*** STORED DATA ***

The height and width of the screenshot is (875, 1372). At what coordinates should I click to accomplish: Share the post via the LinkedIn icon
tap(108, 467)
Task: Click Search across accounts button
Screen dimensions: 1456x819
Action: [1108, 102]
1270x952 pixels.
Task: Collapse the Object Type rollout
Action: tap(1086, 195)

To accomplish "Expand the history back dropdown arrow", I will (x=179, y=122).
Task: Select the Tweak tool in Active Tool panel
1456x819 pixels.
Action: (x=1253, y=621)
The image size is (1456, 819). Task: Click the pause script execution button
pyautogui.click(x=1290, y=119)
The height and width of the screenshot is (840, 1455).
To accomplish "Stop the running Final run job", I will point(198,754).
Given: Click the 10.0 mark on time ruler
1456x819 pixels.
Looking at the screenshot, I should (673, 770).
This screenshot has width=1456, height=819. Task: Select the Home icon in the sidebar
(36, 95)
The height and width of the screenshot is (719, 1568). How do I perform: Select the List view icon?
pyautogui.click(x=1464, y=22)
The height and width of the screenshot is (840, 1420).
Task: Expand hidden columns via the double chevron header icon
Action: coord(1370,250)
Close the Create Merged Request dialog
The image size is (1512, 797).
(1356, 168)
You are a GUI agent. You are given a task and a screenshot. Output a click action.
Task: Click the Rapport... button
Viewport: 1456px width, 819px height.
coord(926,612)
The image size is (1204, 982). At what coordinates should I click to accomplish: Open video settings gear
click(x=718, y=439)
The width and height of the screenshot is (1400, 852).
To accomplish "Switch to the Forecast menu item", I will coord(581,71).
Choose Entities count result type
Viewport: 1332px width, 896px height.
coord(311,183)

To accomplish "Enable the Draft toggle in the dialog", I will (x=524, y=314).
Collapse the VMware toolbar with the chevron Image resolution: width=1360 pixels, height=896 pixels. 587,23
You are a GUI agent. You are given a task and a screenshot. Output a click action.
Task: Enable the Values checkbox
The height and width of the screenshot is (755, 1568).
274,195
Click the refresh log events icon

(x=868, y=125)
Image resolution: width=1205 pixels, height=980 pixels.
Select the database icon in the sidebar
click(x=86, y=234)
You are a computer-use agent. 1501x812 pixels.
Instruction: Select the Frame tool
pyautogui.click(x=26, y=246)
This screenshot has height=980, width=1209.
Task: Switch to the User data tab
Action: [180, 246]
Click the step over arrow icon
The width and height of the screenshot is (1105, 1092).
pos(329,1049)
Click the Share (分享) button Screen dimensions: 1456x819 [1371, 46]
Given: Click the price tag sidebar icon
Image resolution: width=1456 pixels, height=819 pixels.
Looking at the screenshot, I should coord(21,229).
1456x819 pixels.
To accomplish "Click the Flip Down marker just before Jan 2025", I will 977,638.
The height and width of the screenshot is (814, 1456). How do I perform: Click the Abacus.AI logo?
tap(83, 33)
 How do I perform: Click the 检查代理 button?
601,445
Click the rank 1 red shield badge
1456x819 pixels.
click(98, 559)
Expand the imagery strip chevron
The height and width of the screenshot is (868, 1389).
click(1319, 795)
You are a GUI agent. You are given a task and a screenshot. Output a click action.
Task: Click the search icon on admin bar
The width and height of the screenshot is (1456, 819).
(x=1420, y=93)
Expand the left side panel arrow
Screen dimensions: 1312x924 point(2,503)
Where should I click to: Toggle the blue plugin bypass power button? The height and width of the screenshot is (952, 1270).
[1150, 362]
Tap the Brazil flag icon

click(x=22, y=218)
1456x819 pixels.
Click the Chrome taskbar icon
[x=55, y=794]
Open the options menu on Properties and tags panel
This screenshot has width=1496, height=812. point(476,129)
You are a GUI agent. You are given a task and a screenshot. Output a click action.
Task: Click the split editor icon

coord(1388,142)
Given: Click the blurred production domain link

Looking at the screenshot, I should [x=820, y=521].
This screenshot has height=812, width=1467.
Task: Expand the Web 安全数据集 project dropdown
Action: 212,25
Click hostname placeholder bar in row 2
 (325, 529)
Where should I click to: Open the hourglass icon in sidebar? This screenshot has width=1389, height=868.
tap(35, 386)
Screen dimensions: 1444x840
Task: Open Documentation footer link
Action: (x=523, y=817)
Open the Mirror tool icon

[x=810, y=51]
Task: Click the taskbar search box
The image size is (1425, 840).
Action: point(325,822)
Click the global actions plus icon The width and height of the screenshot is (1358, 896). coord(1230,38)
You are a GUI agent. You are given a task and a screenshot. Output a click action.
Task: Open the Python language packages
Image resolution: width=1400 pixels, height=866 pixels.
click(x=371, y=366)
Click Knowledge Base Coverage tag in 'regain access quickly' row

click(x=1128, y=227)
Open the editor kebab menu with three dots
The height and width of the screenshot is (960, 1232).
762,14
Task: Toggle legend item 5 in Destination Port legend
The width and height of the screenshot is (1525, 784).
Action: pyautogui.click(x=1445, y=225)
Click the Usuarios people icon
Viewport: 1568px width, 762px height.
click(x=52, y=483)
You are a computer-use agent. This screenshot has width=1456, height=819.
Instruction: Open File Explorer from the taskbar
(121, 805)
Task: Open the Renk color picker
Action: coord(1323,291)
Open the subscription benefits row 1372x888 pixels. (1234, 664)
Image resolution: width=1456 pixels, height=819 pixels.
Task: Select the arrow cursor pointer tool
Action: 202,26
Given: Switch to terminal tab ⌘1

*** End of STORED DATA ***

- ABOUT THIS EXERCISE
Write out each record again, keeping every word as it is.

- EXERCISE ANSWER
The height and width of the screenshot is (875, 1372). At what coordinates should I click to accomplish: Share the post via the LinkedIn icon
tap(108, 467)
Task: Click Search across accounts button
Screen dimensions: 1456x819
Action: [1108, 102]
1270x952 pixels.
Task: Collapse the Object Type rollout
Action: tap(1086, 195)

To accomplish "Expand the history back dropdown arrow", I will (x=179, y=122).
Task: Select the Tweak tool in Active Tool panel
1456x819 pixels.
Action: (x=1253, y=621)
The image size is (1456, 819). Task: Click the pause script execution button
pyautogui.click(x=1290, y=119)
The height and width of the screenshot is (840, 1455).
To accomplish "Stop the running Final run job", I will point(198,754).
Given: Click the 10.0 mark on time ruler
1456x819 pixels.
Looking at the screenshot, I should (673, 770).
This screenshot has width=1456, height=819. Task: Select the Home icon in the sidebar
(36, 95)
The height and width of the screenshot is (719, 1568). How do I perform: Select the List view icon?
pyautogui.click(x=1464, y=22)
The height and width of the screenshot is (840, 1420).
Task: Expand hidden columns via the double chevron header icon
Action: coord(1370,250)
Close the Create Merged Request dialog
The image size is (1512, 797).
(1356, 168)
You are a GUI agent. You are given a task and a screenshot. Output a click action.
Task: Click the Rapport... button
Viewport: 1456px width, 819px height.
coord(926,612)
The image size is (1204, 982). At what coordinates should I click to accomplish: Open video settings gear
click(x=718, y=439)
The width and height of the screenshot is (1400, 852).
To accomplish "Switch to the Forecast menu item", I will coord(581,71).
Choose Entities count result type
Viewport: 1332px width, 896px height.
coord(311,183)

To accomplish "Enable the Draft toggle in the dialog", I will (x=524, y=314).
Collapse the VMware toolbar with the chevron Image resolution: width=1360 pixels, height=896 pixels. 587,23
You are a GUI agent. You are given a task and a screenshot. Output a click action.
Task: Enable the Values checkbox
The height and width of the screenshot is (755, 1568).
274,195
Click the refresh log events icon

(x=868, y=125)
Image resolution: width=1205 pixels, height=980 pixels.
Select the database icon in the sidebar
click(x=86, y=234)
You are a computer-use agent. 1501x812 pixels.
Instruction: Select the Frame tool
pyautogui.click(x=26, y=246)
This screenshot has height=980, width=1209.
Task: Switch to the User data tab
Action: [180, 246]
Click the step over arrow icon
The width and height of the screenshot is (1105, 1092).
pos(329,1049)
Click the Share (分享) button Screen dimensions: 1456x819 [1371, 46]
Given: Click the price tag sidebar icon
Image resolution: width=1456 pixels, height=819 pixels.
Looking at the screenshot, I should coord(21,229).
1456x819 pixels.
To accomplish "Click the Flip Down marker just before Jan 2025", I will 977,638.
The height and width of the screenshot is (814, 1456). How do I perform: Click the Abacus.AI logo?
tap(83, 33)
 How do I perform: Click the 检查代理 button?
601,445
Click the rank 1 red shield badge
1456x819 pixels.
click(98, 559)
Expand the imagery strip chevron
The height and width of the screenshot is (868, 1389).
click(1319, 795)
You are a GUI agent. You are given a task and a screenshot. Output a click action.
Task: Click the search icon on admin bar
The width and height of the screenshot is (1456, 819).
(x=1420, y=93)
Expand the left side panel arrow
Screen dimensions: 1312x924 point(2,503)
Where should I click to: Toggle the blue plugin bypass power button? The height and width of the screenshot is (952, 1270).
[1150, 362]
Tap the Brazil flag icon

click(x=22, y=218)
1456x819 pixels.
Click the Chrome taskbar icon
[x=55, y=794]
Open the options menu on Properties and tags panel
This screenshot has width=1496, height=812. point(476,129)
You are a GUI agent. You are given a task and a screenshot. Output a click action.
Task: Click the split editor icon

coord(1388,142)
Given: Click the blurred production domain link

Looking at the screenshot, I should [x=820, y=521].
This screenshot has height=812, width=1467.
Task: Expand the Web 安全数据集 project dropdown
Action: 212,25
Click hostname placeholder bar in row 2
 (325, 529)
Where should I click to: Open the hourglass icon in sidebar? This screenshot has width=1389, height=868.
tap(35, 386)
Screen dimensions: 1444x840
Task: Open Documentation footer link
Action: (x=523, y=817)
Open the Mirror tool icon

[x=810, y=51]
Task: Click the taskbar search box
The image size is (1425, 840).
Action: point(325,822)
Click the global actions plus icon The width and height of the screenshot is (1358, 896). coord(1230,38)
You are a GUI agent. You are given a task and a screenshot. Output a click action.
Task: Open the Python language packages
Image resolution: width=1400 pixels, height=866 pixels.
click(x=371, y=366)
Click Knowledge Base Coverage tag in 'regain access quickly' row

click(x=1128, y=227)
Open the editor kebab menu with three dots
The height and width of the screenshot is (960, 1232).
762,14
Task: Toggle legend item 5 in Destination Port legend
The width and height of the screenshot is (1525, 784).
Action: pyautogui.click(x=1445, y=225)
Click the Usuarios people icon
Viewport: 1568px width, 762px height.
click(x=52, y=483)
You are a computer-use agent. This screenshot has width=1456, height=819.
Instruction: Open File Explorer from the taskbar
(121, 805)
Task: Open the Renk color picker
Action: coord(1323,291)
Open the subscription benefits row 1372x888 pixels. (1234, 664)
Image resolution: width=1456 pixels, height=819 pixels.
Task: Select the arrow cursor pointer tool
Action: 202,26
Given: Switch to terminal tab ⌘1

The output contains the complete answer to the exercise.